She’s Aliiiiiive! I know. It’s been awhile. If you were going to rise from the dead would it be to write about adverbs? I have my excuses for my long hiatus from blogging but none of them are interesting enough to read about so we’ll move on. Let’s talk about good writing. Superb writing! It’s what we all want to do – what we want to be known for. For some of us it’s burning so deep it’s tattooed on our souls and if you’re like me, you devour anything that can improve your work. When I hand my work to a critique partner it always comes with instructions to show no mercy. My feelings mean far less to me than the quality of my writing does. So how can paying attention to adverb usage help you in your quest to publish? Well, pay attention young padawan, and I will enlighten you.
“Lazy writers will be passed over every time.”
I know that in grammar school you were praised for the appropriate and frequent use of the almighty adverb. i.e. Julia walked quietly through the garden. She moved quickly and anxiously.
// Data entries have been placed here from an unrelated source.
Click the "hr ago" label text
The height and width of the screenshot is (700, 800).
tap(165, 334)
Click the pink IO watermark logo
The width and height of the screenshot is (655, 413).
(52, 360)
Fantastic, but as a reader I want to SEE in my minds eye how Julia did this. Paint a picture that the readers can visualize. Julia walked through the garden, being careful to avoid the crunch of dried leaves beneath her feet and steadied her breath so she would remain undetected. Her movements were swift and she sped through the space in marked time. Though she was able to control her movements, she fought with anxiety that built in her muscles.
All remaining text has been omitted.